Governor proposes redistricting map – NBC Boston
Republican Gov. Chris Sununu sent lawmakers his preferred redistricting plan on Tuesday, days after rejecting the congressional map they approved.
The House and Senate passed a plan that would tilt the 1st Congressional District toward the Republicans while bolstering the Democratic advantage in the 2nd District. But Republicans hold only a narrow majority in the legislature, and neither body has endorsed the plan with enough votes to overcome Sununu’s promised veto.
According to the current map, the 1st District covers the eastern part of the state and part of the south, including Manchester. The 2nd District covers communities in the west, north, and some communities in the south, including Nashua.
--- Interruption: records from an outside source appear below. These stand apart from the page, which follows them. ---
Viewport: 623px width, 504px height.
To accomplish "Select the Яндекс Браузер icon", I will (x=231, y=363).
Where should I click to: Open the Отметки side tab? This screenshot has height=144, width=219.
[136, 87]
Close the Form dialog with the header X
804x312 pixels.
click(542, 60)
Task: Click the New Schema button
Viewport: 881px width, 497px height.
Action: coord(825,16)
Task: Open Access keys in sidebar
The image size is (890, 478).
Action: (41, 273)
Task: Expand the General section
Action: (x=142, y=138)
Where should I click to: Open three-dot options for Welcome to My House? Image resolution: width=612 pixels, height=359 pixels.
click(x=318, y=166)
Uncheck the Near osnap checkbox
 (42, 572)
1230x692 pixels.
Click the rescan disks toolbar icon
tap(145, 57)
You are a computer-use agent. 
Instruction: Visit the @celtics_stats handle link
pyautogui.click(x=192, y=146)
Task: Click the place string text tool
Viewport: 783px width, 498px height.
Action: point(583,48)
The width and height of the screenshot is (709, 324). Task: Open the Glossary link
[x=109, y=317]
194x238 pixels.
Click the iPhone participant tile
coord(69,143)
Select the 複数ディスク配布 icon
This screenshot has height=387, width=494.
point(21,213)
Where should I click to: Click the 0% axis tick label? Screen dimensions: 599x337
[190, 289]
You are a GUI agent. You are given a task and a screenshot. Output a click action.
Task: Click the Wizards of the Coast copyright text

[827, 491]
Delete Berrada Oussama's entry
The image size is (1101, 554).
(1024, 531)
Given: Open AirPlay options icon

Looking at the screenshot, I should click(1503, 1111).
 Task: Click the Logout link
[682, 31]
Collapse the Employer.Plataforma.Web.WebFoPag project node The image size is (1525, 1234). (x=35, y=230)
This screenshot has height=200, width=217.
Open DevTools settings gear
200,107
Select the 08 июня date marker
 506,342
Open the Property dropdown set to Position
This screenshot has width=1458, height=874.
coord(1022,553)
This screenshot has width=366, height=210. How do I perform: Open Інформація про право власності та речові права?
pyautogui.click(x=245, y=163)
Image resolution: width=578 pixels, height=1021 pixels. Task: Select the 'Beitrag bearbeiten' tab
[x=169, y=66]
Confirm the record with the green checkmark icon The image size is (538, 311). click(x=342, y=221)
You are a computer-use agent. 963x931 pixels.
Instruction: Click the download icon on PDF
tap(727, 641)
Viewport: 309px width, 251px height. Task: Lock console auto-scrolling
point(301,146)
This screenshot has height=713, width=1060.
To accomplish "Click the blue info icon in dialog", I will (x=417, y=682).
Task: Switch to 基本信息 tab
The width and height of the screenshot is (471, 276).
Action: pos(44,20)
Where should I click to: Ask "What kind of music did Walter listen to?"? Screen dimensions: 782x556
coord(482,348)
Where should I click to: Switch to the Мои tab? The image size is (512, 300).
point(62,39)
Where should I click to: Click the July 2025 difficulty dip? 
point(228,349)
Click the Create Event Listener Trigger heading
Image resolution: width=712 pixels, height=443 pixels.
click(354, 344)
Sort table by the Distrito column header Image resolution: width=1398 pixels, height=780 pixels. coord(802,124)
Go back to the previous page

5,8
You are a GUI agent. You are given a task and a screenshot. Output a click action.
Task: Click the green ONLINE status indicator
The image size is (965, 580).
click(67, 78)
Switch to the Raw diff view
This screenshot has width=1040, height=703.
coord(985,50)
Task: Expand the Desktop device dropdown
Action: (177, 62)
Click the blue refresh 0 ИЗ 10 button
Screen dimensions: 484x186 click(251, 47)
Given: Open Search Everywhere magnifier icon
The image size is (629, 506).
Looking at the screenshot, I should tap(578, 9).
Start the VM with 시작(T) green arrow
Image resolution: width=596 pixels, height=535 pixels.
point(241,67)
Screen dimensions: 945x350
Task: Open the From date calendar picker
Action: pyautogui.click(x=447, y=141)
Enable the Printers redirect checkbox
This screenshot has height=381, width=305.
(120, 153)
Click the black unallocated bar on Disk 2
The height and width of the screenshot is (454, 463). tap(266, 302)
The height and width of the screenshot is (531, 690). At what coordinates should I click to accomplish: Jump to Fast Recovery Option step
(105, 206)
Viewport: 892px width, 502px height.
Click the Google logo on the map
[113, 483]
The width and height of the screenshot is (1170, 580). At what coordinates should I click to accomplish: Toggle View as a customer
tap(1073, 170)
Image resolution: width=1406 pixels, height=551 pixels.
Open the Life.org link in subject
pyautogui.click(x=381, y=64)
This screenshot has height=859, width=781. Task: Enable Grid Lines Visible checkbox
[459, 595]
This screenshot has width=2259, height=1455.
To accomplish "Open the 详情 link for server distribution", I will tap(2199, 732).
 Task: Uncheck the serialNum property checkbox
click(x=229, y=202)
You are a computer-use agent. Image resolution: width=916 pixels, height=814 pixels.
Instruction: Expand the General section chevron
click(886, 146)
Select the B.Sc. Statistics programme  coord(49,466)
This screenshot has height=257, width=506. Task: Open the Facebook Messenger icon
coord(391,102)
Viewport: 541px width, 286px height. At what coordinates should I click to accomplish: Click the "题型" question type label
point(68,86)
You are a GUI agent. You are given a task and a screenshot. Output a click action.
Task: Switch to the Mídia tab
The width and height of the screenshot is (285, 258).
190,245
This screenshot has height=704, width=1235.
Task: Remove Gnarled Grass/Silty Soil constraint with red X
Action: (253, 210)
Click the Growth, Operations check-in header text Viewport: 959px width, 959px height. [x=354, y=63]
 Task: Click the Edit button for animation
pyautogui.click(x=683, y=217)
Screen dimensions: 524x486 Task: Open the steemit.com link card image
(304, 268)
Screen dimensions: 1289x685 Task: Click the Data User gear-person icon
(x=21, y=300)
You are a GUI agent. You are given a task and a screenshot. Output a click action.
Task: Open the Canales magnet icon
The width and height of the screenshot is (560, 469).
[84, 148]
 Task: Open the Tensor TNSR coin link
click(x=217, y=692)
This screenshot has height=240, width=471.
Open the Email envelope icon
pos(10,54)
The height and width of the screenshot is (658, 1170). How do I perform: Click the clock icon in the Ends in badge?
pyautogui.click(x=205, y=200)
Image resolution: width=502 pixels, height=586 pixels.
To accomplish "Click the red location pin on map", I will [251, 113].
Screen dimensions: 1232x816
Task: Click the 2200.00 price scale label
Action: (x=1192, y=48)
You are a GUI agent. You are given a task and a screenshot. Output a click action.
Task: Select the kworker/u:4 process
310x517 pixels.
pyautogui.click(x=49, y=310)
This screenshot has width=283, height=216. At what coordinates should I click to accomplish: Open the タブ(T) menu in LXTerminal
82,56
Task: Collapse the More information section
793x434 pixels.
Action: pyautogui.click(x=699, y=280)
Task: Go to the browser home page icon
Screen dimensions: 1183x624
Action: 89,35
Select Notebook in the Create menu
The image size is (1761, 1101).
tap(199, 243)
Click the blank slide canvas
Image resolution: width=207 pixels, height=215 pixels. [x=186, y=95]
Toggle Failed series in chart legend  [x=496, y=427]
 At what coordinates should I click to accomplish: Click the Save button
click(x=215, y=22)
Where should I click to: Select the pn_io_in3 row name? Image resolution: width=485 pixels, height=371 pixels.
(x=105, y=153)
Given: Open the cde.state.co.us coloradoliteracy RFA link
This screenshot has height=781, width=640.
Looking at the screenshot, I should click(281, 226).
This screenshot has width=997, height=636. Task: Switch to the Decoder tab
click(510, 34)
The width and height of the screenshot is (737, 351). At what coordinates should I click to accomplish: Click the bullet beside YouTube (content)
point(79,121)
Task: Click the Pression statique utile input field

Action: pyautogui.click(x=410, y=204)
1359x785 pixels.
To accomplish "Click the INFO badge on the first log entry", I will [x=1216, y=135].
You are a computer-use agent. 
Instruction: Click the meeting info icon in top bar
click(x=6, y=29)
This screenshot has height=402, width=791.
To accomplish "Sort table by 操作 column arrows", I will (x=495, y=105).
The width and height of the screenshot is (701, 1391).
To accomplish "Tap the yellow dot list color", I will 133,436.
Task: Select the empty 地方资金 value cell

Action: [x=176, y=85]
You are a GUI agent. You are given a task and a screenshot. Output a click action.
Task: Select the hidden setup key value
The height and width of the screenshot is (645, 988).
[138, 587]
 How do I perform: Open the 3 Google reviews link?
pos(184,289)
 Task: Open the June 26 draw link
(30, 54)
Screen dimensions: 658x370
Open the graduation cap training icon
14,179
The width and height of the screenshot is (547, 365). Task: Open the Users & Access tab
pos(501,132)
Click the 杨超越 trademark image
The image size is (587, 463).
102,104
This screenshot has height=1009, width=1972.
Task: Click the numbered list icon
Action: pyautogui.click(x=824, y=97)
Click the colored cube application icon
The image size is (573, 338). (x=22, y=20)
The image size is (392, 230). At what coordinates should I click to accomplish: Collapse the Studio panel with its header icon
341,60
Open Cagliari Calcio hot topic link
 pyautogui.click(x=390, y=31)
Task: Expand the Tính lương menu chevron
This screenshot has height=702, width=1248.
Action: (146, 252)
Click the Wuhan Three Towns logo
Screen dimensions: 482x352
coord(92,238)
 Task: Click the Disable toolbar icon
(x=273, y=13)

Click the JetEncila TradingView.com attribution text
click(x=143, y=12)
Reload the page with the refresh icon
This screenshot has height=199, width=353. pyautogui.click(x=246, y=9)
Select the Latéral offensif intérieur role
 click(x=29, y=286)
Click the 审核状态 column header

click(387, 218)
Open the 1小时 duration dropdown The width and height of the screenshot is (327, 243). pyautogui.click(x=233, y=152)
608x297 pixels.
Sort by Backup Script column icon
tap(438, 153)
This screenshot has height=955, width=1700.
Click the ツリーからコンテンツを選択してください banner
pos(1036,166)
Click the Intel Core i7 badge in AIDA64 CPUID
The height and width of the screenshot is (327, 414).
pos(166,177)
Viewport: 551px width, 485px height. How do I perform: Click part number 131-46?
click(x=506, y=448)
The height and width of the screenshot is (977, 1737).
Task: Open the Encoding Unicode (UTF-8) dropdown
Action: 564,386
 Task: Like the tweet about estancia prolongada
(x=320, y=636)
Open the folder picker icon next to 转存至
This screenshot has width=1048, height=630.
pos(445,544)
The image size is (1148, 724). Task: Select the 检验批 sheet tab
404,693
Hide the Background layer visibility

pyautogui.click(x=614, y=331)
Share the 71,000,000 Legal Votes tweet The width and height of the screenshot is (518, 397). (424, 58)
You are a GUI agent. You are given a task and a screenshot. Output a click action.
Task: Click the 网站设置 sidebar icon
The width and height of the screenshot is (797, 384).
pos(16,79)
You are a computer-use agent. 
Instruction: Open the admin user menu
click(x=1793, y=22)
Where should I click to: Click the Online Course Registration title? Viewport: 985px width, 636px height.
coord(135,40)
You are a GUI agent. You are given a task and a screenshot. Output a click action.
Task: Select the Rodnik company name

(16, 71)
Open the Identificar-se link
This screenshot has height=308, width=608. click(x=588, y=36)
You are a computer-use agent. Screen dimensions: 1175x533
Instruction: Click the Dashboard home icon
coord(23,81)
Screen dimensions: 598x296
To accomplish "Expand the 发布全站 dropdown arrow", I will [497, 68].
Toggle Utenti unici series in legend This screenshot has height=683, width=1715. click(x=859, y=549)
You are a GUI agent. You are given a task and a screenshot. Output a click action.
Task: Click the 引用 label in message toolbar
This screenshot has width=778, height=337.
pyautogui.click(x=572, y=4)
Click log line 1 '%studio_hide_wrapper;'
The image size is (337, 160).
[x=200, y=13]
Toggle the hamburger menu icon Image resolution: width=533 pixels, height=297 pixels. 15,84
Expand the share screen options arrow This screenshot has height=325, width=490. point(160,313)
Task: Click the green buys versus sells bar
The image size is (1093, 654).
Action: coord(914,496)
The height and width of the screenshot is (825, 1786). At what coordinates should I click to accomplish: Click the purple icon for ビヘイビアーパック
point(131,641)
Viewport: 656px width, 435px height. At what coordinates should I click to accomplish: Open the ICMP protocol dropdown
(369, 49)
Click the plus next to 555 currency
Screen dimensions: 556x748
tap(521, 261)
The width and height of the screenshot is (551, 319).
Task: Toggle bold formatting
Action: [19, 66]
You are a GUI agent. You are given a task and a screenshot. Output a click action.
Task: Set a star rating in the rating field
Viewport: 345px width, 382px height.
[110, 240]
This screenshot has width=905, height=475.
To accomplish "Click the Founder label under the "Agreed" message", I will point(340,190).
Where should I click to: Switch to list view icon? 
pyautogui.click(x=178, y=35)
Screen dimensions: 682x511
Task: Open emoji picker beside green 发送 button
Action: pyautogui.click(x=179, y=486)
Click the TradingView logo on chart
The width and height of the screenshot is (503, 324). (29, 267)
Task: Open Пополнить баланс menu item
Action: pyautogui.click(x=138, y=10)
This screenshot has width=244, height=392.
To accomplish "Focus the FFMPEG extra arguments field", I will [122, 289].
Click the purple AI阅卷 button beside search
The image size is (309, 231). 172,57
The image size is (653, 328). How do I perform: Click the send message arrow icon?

With the latest U.S. Census figures showing the 1st Ward about 18,000 more residents than the 2nd, Democrats have proposed making just one change: moving the town of Hampstead from the 1st Ward to the 2nd. But the Republican-approved plan would create a 1st District that rises from the southeast corner to the middle of the state, with the 2nd District reaching and surrounding it.
Republican strongholds in southern New Hampshire, including Salem, Hudson, Windham and Atkinson, would move to the 1st District, while Seacoast communities including Portsmouth, Rochester, Dover and Durham and surrounding towns would move to the 2nd.
Under Sununu’s proposal, Windham, Salem and Atkinson would move to the 1st District, but the Seacoast communities would not change. Hooksett would move from the 1st district to the 2nd, as would a cluster of towns from Campton extending east to Conway and north to Jackson.
“It is certainly not the only solution, but I hope it will be helpful,” Sununu wrote to the legislative leaders. “It keeps our districts competitive, passes the smell test, and holds our incumbents accountable so no elected official is immune from challengers or constituent services.”
Although Democrats hold both state seats in the U.S. House, the 1st District seat was reversed five times in seven election cycles before Democrat Chris Pappas won his first term in 2018.